Analyzing emotions is particularly complicated for neuropsychologists because it is not something that can be verified, but is inferred from the behavior of people when they are facing the most diverse stimuli.
Thus, research in the field of emotions is based on the analysis of behavior and the measurement of the physiological changes observed. However, although emotions may seem elusive, they actually have several components that can be separately quantifiable.
1. Physiology of emotions. Physiological components of the central and autonomic nervous system are included as well as the resulting changes in neuro-hormonal and visceral activity. Therefore, it can be understood that emotions produce changes in heart rate, blood pressure, distribution of blood flow, sweat and in the digestive system. Each of these changes can be measurable and associated with different emotional states.

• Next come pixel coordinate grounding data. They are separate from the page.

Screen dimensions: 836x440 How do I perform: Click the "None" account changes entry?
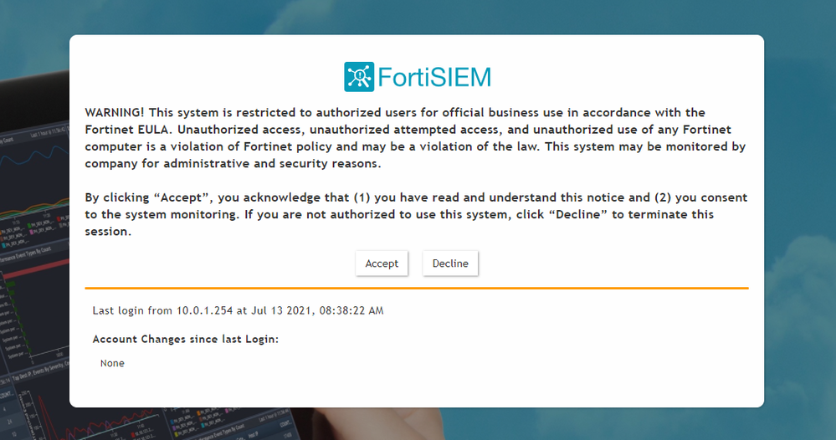(x=112, y=363)
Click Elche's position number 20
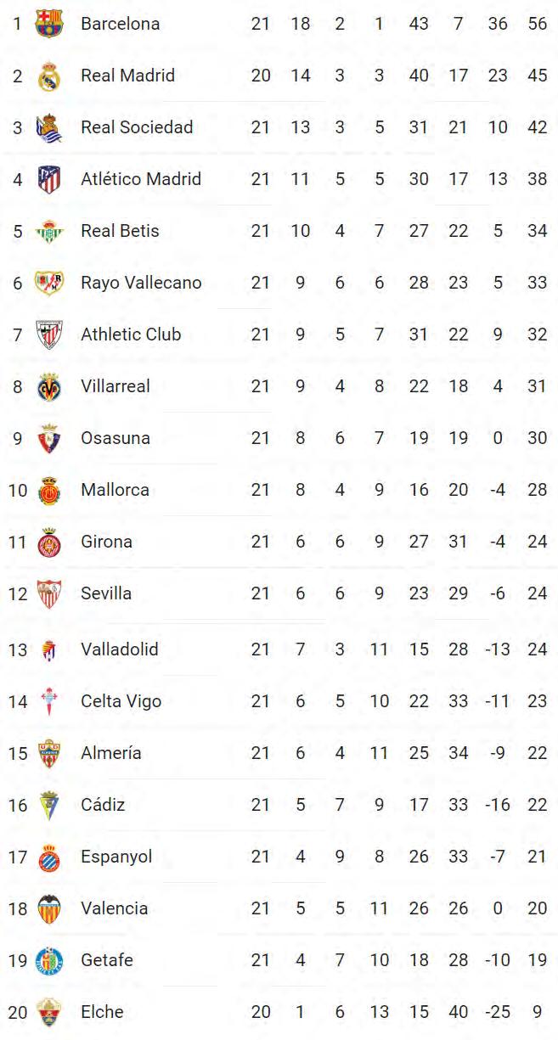 coord(18,1012)
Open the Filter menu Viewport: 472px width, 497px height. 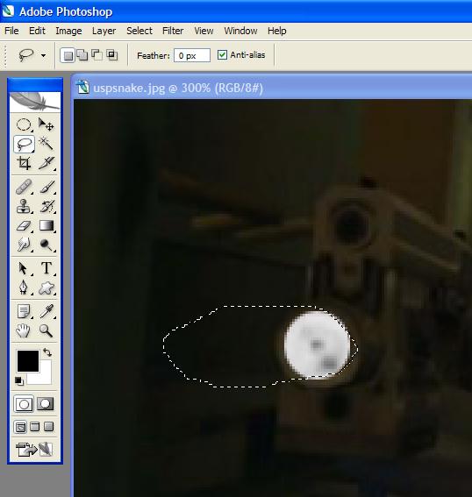point(173,31)
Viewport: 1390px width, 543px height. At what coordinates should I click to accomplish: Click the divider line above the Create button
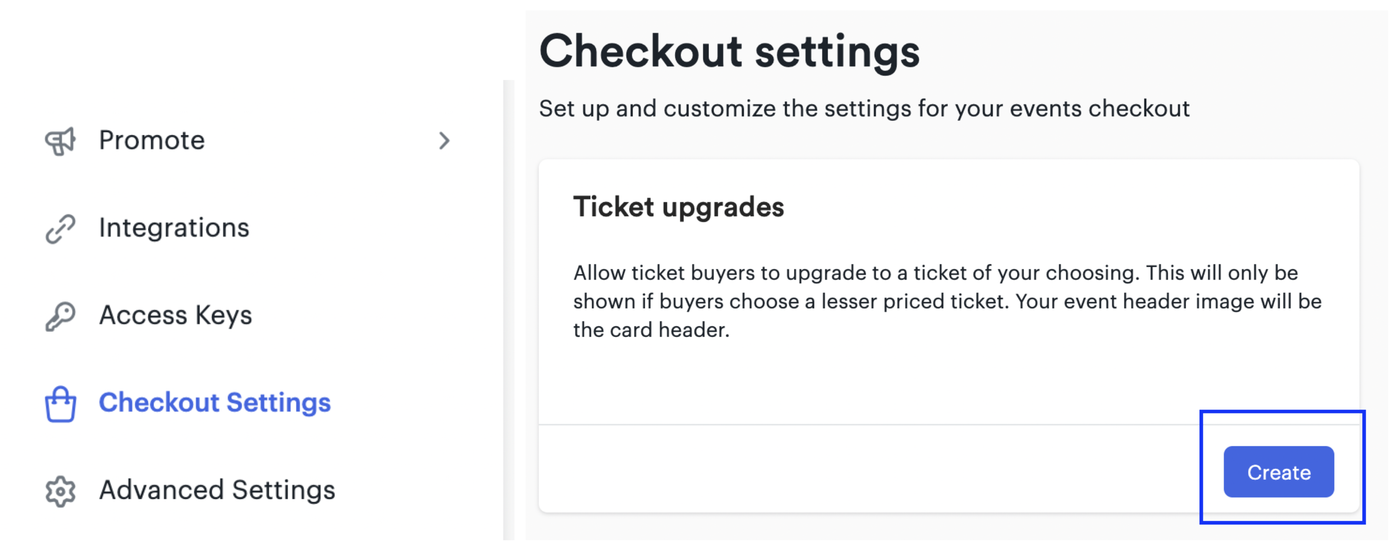(x=949, y=425)
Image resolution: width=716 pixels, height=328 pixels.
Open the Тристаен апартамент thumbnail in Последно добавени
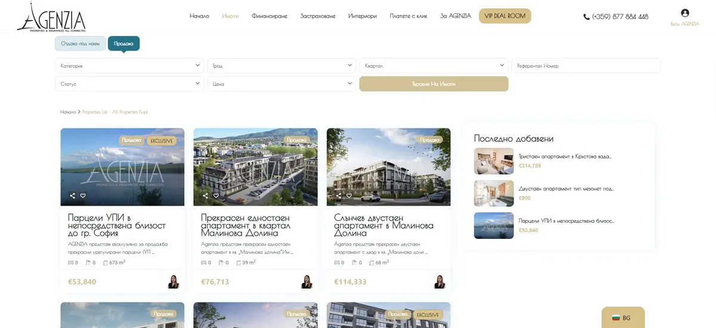pos(493,161)
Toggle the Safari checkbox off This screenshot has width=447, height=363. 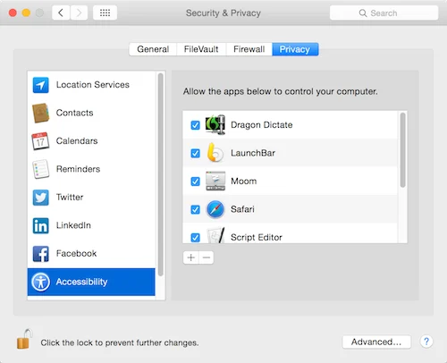pos(195,209)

2. Motor-distinctive behavior. Facial expression, tone of voice, and posture express moods. These motor behaviors are especially important since they are carriers of direct action that can sometimes differ from verbal behavior. In other words, a person can affirm that he feels good but his body and gestures indicate negative emotions.
3. Cognitive self-report. Obviously, behind each emotion there is almost always a reason that can be expressed and understood from the cognitive point of view. Therefore, to understand emotions, people are often asked to talk about them and try to explain them. Interestingly, this comprehensive attempt has also a strong therapeutic effect.
4. Unconscious behavior. Cognitive processes that influence behavior and emotionality are not always aware. We can make decisions based on “intuition” (or from hunches that are apparently unfounded). However, many times we offer small clues such as body movements that can indicate to an expert researcher that we are changing the way we think and feel.
At the end, a good researcher analyzes all these signals together and is able to determine the emotions and their intensity, even when the person is not able (or does not want to) recognize them.
Source:
Kolb, B. & Whishaw, I. Q. (1980) Fundamentals of Human Neuropsychology. Freeman: San Francisco.